▶ **Passage provided**:
I am trying to serialize thousands of objects and some of these objects are lambda objects.
Since cPickle
doesn't work for lambdas, I tried using dill
. However, the drop in computational speed is more than 10 times when unpickleing (or undilling (?)). Looking through the source, it seems that dill
uses pickle
internally which might be the reason for the speed drop.
Is there another option for me that combine the best of both modules?
EDIT: The most significant speed drop is during unpickleing.
I'm the dill
author. Yes, dill
is slower typically, but that's the penalty you pay for more robust serialization. If you are serializing a lot of classes and functions, then you might want to try one of the dill
variants in dill.settings
If you use byref=True
then dill
will pickle several objects by reference (which is faster then the default). Other settings trade off picklibility for speed in selected objects.
In [1]: import dill
In [2]: f = lambda x:x
In [3]: %timeit dill.loads(dill.dumps(f))
1000 loops, best of 3: 286 us per loop
In [4]: dill.settings['byref'] = True
In [5]: %timeit dill.loads(dill.dumps(f))
1000 loops, best of 3: 237 us per loop
In [6]: dill.settings
Out[6]: {'byref': True, 'fmode': 0, 'protocol': 2, 'recurse': False}
In [7]: dill.settings['recurse'] = True
In [8]: %timeit dill.loads(dill.dumps(f))
1000 loops, best of 3: 408 us per loop
In [9]: class Foo(object):
...: x = 1
...: def bar(self, y):
...: return y + self.x
...:
In [10]: g = Foo()
In [11]: %timeit dill.loads(dill.dumps(g))
10000 loops, best of 3: 87.6 us per loop
In [12]: dill.settings['recurse'] = False
In [13]: %timeit dill.loads(dill.dumps(g))
10000 loops, best of 3: 87.4 us per loop
In [14]: dill.settings['byref'] = False
In [15]: %timeit dill.loads(dill.dumps(g))
1000 loops, best of 3: 499 us per loop
In [16]:

▶ **Available data**:
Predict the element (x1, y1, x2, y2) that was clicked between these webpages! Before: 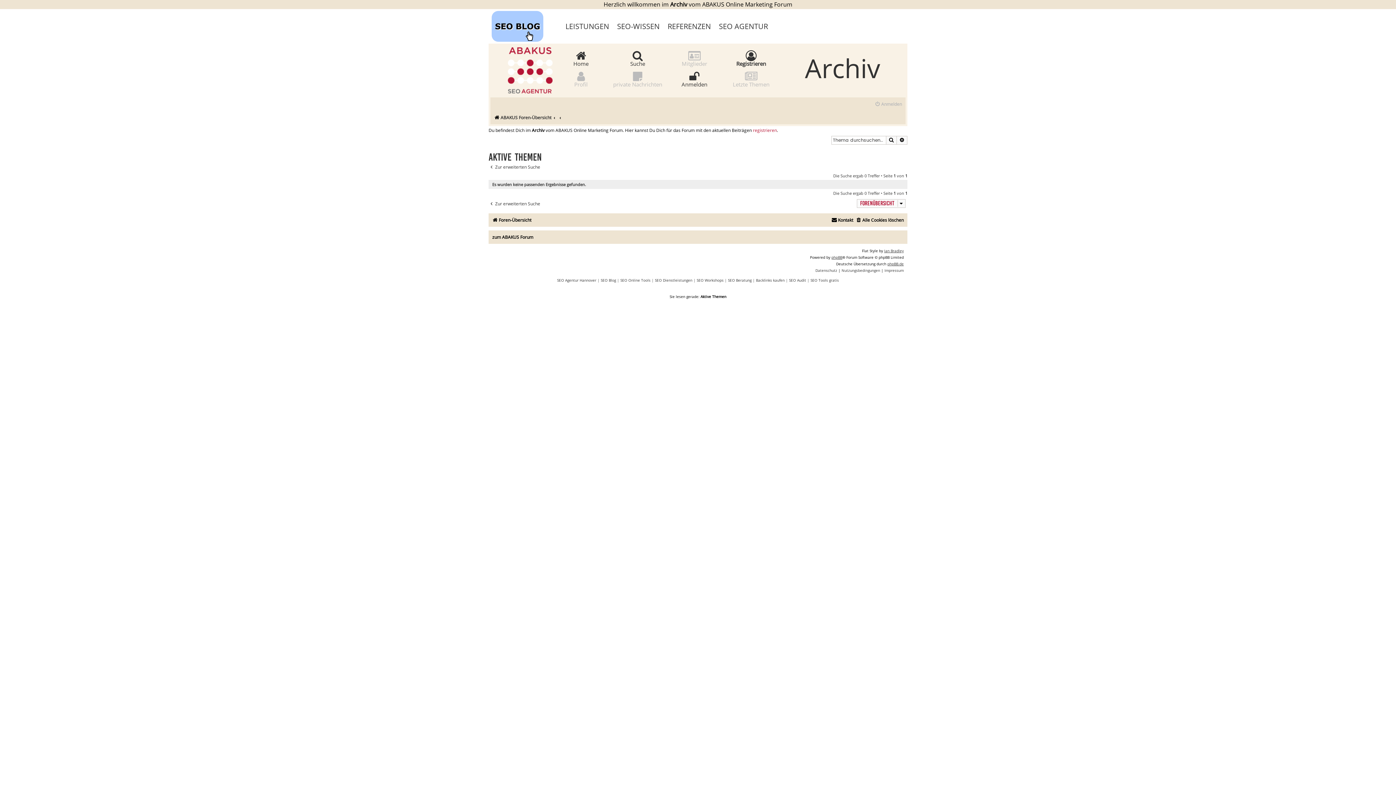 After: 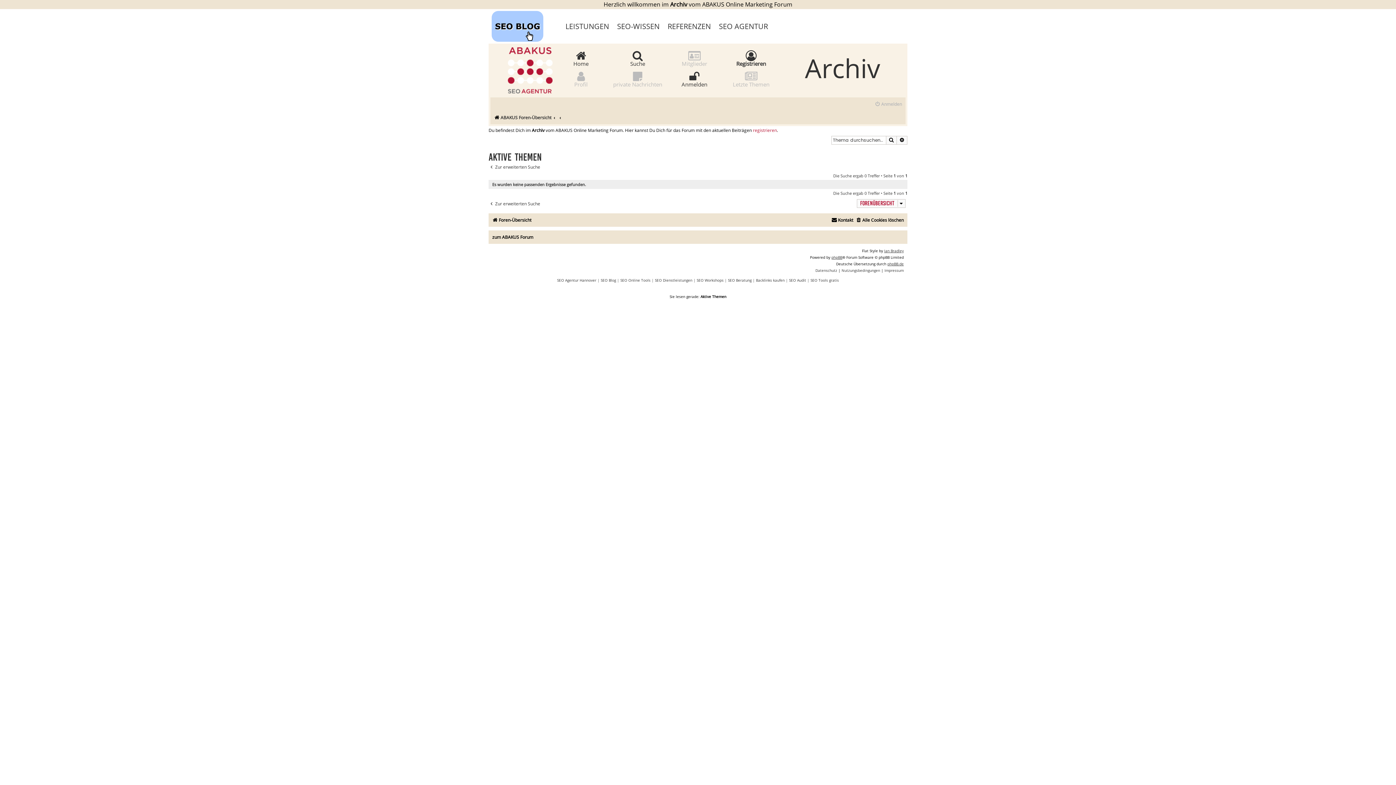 Action: label: 
Letzte Themen bbox: (733, 70, 769, 87)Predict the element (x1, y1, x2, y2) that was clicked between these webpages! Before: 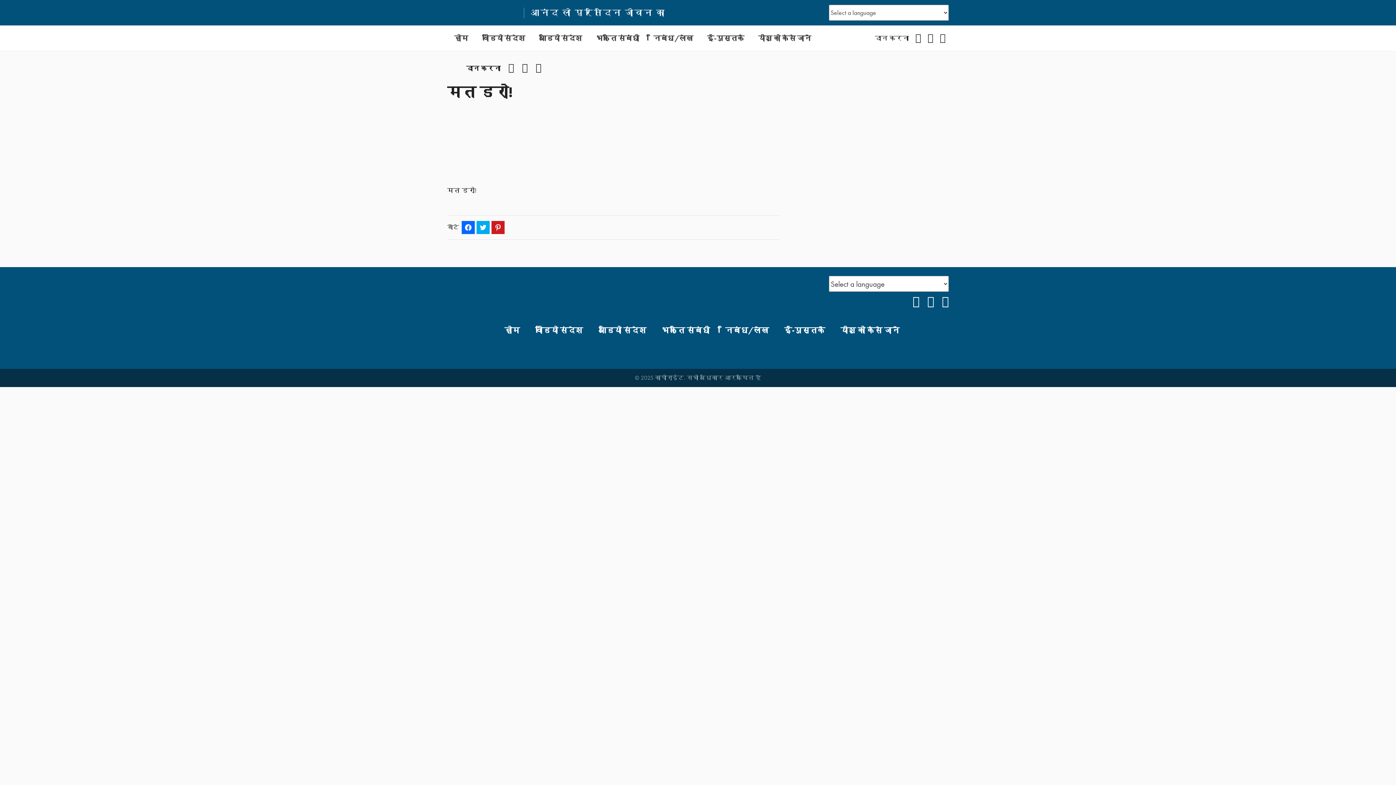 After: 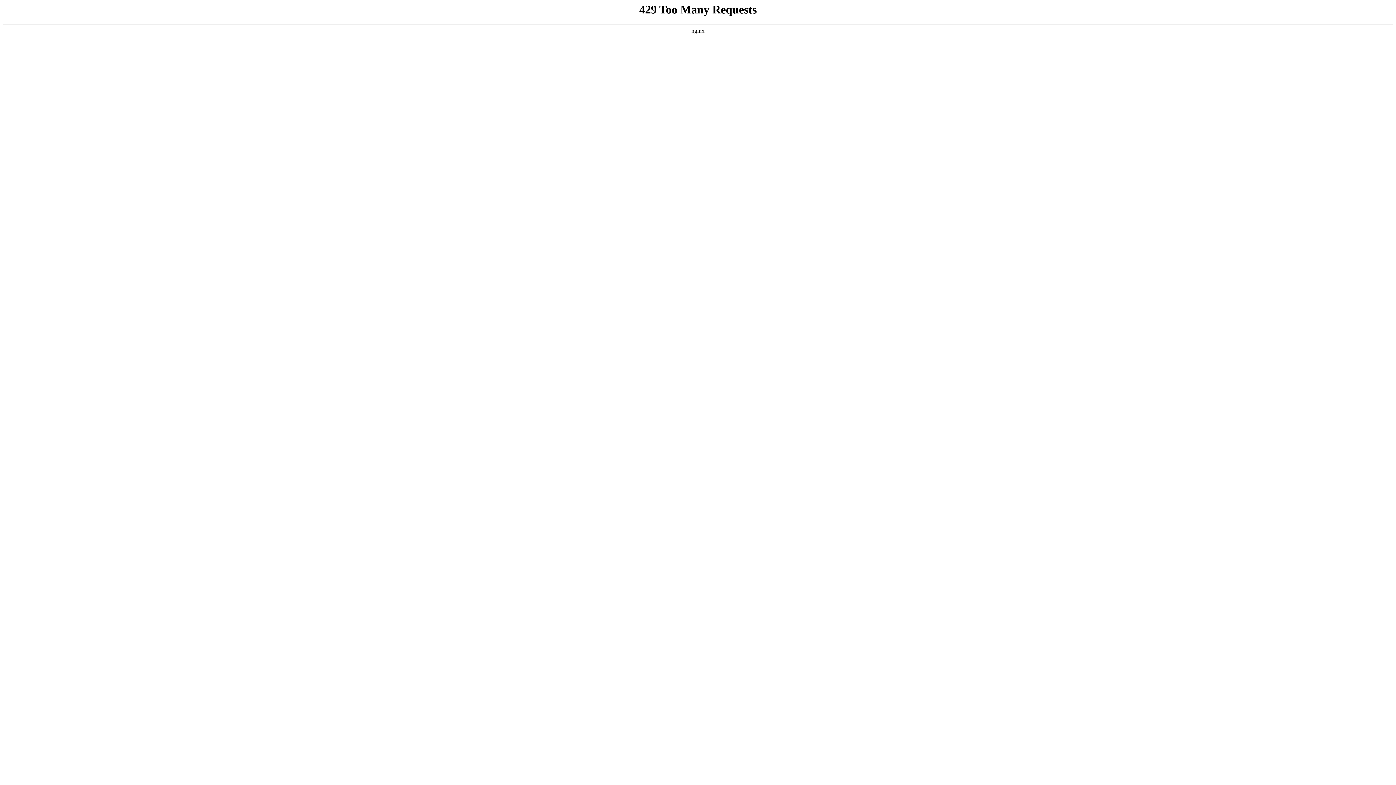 Action: label: ई-पुस्तकें bbox: (776, 318, 832, 342)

▶ **Task**: In the thread about dill's speed, take the part starting with "EDIT: The most" and going on through "[5]: %timeit dill.loads(dill.dumps(f))", and write it out again with each "byref" changed to "by_ref".

▶ **Full answer**:
EDIT: The most significant speed drop is during unpickleing.
I'm the dill
author. Yes, dill
is slower typically, but that's the penalty you pay for more robust serialization. If you are serializing a lot of classes and functions, then you might want to try one of the dill
variants in dill.settings
If you use by_ref=True
then dill
will pickle several objects by reference (which is faster then the default). Other settings trade off picklibility for speed in selected objects.
In [1]: import dill
In [2]: f = lambda x:x
In [3]: %timeit dill.loads(dill.dumps(f))
1000 loops, best of 3: 286 us per loop
In [4]: dill.settings['by_ref'] = True
In [5]: %timeit dill.loads(dill.dumps(f))